Thanks for the Memories
Jeff Reichert on The Skywalk Is Gone
Tsai Ming-liang says that he makes films with narratives that can be explained in no more than two sentences. It's a rather cavalier statement coming from a filmmaker whose relatively small body of work has inspired thousands of sentences in hundreds of publications (including, of course, this one), but I think it betrays the spirit of humility so prominent in those films and the man himself. I'd imagine Tsai bemused and more than a little bit flattered at the time and verbiage critics have spent dissecting these “two sentence films” in the service of elevating him to the forefront of ranks of world cinema's auteurs. His 2002 short The Skywalk Is Gone feels like Tsai giving a little bit back, to his audiences, his admirers, and his characters, reuniting (almost) the temporally split lovers, Hsaio-kang (Lee Kang-sheng) and Shiang-chyi (Chen Shiang-chyi) from What Time Is It There? Our two-sentence story: “Lee Kang-Sheng and Chen Shiang-chyi walk past each other but don't recognize each other. That's it.”
While this captures the basic thrust of the film, to leave matters there would be to pass over 25 minutes bursting with small pleasures. Watch a puzzled Shang-chyi, freshly returned from Paris, pause in the middle of a giant, crowded square, once the site of the skywalk where she shared a brief moment with a shy watch salesman, now dominated by jumbotron screens, flashing advertisements, and wired teenagers. Skywalk gone, she attempts to cross the busy highway illegally, suitcase in tow, following the lead of an older woman. Of course, they're both accosted by a police officer for jaywalking and the episode quickly devolves into Tsai's patented brand of absurdity. Or, witness Lee Kang-sheng take his first tentative steps into the porn stardom that is the focus of Tsai's next film, The Wayward Cloud.
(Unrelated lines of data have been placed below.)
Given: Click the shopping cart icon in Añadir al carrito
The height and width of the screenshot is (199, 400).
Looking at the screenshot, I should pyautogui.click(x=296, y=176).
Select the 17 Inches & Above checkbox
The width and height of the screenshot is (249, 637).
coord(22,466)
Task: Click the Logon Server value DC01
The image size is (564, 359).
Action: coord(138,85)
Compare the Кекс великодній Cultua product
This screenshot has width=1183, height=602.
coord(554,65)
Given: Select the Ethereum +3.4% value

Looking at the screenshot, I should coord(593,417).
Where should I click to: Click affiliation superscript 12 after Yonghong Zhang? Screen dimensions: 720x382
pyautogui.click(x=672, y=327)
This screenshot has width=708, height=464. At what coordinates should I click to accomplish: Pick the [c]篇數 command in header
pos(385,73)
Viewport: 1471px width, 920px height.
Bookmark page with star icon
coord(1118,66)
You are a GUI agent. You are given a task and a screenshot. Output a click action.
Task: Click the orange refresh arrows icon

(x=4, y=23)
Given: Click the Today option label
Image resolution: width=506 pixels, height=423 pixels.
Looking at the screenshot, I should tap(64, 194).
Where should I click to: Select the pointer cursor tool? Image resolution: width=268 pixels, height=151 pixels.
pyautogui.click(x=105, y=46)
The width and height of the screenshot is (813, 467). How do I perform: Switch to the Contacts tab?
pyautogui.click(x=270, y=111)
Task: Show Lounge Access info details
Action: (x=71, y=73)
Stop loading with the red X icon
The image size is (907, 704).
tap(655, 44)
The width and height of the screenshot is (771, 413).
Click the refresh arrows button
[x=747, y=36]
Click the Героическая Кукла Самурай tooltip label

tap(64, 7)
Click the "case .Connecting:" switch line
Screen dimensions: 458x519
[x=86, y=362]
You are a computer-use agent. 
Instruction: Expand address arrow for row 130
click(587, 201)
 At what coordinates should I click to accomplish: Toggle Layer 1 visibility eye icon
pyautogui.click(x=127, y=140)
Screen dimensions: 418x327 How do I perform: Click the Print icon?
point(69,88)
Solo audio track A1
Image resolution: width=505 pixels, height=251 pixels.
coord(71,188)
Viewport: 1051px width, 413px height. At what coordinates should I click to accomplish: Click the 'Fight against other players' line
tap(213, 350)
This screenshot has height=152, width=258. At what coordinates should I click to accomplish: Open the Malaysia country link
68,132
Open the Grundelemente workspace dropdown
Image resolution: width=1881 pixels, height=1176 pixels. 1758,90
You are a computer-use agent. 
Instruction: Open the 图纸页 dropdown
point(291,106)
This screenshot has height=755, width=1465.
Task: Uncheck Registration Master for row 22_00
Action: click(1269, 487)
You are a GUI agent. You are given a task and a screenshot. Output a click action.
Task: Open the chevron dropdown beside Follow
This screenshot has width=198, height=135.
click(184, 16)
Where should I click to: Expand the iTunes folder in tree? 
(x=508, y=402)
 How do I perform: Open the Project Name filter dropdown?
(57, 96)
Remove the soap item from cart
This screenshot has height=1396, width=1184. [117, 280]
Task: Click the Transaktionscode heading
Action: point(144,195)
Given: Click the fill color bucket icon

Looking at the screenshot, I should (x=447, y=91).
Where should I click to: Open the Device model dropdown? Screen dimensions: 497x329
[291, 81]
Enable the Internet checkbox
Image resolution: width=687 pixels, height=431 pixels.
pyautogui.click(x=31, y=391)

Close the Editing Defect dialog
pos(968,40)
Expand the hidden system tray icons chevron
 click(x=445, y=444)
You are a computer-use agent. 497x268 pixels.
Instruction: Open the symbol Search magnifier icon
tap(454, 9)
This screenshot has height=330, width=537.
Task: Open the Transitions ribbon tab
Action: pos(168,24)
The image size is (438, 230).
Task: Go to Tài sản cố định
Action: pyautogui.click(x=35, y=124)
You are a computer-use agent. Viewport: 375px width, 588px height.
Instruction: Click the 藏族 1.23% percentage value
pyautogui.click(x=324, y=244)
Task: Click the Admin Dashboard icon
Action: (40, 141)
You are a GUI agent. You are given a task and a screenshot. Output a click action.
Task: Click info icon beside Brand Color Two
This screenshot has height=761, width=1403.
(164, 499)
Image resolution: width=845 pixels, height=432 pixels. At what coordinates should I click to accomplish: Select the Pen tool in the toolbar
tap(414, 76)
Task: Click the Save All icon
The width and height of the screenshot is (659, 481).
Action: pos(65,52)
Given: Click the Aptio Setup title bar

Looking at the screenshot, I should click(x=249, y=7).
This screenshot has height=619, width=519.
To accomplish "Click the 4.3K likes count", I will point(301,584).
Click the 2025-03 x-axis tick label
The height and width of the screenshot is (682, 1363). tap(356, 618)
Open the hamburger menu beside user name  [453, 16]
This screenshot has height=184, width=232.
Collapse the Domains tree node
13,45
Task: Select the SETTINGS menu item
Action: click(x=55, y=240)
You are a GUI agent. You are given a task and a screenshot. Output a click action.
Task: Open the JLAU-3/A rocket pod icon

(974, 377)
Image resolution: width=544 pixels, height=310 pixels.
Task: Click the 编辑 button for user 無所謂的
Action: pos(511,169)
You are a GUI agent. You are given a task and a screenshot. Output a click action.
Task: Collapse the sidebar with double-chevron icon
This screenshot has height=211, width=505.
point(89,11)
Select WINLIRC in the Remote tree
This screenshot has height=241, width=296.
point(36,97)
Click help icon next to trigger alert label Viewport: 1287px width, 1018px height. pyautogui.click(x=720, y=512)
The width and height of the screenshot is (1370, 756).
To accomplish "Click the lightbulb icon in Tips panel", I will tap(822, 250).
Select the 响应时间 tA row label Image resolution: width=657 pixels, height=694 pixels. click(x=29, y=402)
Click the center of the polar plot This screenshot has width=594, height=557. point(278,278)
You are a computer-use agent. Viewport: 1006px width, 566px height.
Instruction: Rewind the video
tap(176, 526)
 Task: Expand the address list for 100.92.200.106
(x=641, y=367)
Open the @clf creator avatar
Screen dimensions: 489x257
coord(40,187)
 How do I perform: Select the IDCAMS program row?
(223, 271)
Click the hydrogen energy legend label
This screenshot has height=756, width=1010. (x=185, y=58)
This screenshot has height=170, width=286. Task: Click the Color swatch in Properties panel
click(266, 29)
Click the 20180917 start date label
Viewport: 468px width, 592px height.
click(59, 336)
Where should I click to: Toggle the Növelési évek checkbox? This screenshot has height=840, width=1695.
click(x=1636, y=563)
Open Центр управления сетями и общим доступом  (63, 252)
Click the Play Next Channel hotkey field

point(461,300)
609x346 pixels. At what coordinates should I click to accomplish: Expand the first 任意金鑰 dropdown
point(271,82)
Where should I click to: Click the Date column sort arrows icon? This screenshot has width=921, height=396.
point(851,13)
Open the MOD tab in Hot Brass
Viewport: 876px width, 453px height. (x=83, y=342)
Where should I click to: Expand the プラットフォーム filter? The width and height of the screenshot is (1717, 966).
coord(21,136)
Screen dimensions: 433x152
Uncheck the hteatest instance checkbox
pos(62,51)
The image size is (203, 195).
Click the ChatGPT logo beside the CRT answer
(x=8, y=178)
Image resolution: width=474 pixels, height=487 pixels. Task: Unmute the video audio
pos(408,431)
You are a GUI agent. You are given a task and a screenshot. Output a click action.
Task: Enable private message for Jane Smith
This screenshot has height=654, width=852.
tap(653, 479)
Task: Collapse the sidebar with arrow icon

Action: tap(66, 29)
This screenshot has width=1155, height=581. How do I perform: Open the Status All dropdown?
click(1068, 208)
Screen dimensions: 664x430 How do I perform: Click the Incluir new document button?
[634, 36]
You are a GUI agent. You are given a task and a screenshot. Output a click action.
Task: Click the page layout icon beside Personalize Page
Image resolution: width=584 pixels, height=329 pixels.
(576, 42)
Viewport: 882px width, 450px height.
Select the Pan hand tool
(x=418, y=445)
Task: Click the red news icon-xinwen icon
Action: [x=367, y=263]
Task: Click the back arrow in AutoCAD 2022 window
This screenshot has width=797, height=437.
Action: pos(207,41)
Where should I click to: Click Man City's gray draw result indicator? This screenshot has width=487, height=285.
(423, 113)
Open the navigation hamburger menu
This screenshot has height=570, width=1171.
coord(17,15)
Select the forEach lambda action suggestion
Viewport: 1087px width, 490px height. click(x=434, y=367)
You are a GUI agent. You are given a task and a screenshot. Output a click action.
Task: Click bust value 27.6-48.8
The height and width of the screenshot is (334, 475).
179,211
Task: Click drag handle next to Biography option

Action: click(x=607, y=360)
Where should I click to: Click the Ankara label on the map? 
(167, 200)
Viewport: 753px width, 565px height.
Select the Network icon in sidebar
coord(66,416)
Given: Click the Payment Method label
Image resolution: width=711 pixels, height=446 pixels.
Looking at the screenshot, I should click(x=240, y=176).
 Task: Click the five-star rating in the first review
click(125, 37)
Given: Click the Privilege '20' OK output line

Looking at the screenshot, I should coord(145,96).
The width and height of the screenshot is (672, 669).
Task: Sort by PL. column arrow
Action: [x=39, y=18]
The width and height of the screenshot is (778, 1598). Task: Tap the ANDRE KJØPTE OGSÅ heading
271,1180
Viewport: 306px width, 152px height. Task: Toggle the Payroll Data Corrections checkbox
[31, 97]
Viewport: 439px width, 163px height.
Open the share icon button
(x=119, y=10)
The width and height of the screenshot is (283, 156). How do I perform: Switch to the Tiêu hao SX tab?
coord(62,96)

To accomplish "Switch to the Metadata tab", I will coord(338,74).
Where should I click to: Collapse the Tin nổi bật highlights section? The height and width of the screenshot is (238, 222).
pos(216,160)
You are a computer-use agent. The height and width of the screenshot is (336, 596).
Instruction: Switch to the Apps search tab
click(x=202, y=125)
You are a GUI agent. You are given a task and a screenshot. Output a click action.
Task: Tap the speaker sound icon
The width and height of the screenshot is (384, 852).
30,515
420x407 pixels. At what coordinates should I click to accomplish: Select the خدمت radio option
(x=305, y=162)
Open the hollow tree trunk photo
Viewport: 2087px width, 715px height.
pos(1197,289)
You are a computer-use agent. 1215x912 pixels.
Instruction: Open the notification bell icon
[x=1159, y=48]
But the crucial event is the aforementioned “almost.” It comes in the kind of moment heavy with possibility that Tsai conjures up so easily, and that Nora Ephron and her cottage industry has been trying unsuccessfully to cop from Lubitsch for years. The two pass each other briefly on an escalator leading to a public bathroom without noticing. And yet, as he reaches the top, Hsiao-kang turns…is it a glimmer of recognition? We can't tell-he's at the top of the escalator, silhouetted by the sun, but the potential of the instant is palpable. Tsai may have taken a break from art cinema's new favorite love story to hang out in a haunted theater for a while (which we here at RS certainly won't begrudge him), but given the tease of Skywalk and the tantalizing bits of information circulating about The Wayward Cloud, I think it's safe to say there's a new most-anticipated film from Asia in the pipeline, and it's not directed by Wong Kar-wai.